To quote my favorite T-shirt: Stand back! I’m going to try Science!
I am a neuroscientist by trade, and I can get quite passionate about it. So you should expect to learn some brain stuff on this blog. And change blindness is maybe the coolest brain phenomenon ever. I’ll probably take that back tomorrow.
Before you go look up what I’m talking about, please view this YouTube video. This is direct from a scientific study, and I want you to take this test. There’s kind of a lot going on all at once so be sure to really focus, okay? Go take the test and come back.

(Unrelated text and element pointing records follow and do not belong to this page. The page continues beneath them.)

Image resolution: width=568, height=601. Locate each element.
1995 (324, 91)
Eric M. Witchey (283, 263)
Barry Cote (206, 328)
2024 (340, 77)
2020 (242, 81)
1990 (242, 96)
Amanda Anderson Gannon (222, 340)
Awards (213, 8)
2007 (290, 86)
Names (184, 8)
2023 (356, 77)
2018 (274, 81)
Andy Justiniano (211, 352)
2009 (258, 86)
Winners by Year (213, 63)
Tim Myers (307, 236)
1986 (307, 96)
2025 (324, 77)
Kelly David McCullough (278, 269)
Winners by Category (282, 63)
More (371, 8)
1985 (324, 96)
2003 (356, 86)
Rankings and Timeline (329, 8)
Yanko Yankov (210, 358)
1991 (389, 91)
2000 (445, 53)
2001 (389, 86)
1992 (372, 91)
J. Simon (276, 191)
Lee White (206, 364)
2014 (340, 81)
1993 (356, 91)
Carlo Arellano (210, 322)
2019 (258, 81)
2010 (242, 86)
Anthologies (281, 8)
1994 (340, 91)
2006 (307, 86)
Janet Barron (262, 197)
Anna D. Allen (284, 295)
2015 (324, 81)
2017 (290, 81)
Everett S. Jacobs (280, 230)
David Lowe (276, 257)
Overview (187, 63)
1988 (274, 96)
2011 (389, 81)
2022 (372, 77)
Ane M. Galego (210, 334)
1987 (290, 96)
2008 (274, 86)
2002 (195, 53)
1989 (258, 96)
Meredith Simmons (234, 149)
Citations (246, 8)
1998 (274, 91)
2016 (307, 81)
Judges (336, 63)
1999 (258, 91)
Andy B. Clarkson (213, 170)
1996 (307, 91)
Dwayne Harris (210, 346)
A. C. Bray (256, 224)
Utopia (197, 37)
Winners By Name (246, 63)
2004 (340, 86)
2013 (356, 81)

I assume you have taken the test and seen the thing. You know what thing I’m talking about.
So see, here’s the thing about brains. You miss a lot of what’s going on in your world. Like really big things. Like obvious things. Like when I hear of a bicyclist wearing all neon colors with blinking lights and flags on still getting hit by a car, I’m frankly not surprised.
So see, here’s the thing about brains. You miss a lot of what’s going on in your world. Like really big things. Like obvious things. Like when I hear of a bicyclist wearing all neon colors with blinking lights and flags on still getting hit by a car, I’m frankly not surprised.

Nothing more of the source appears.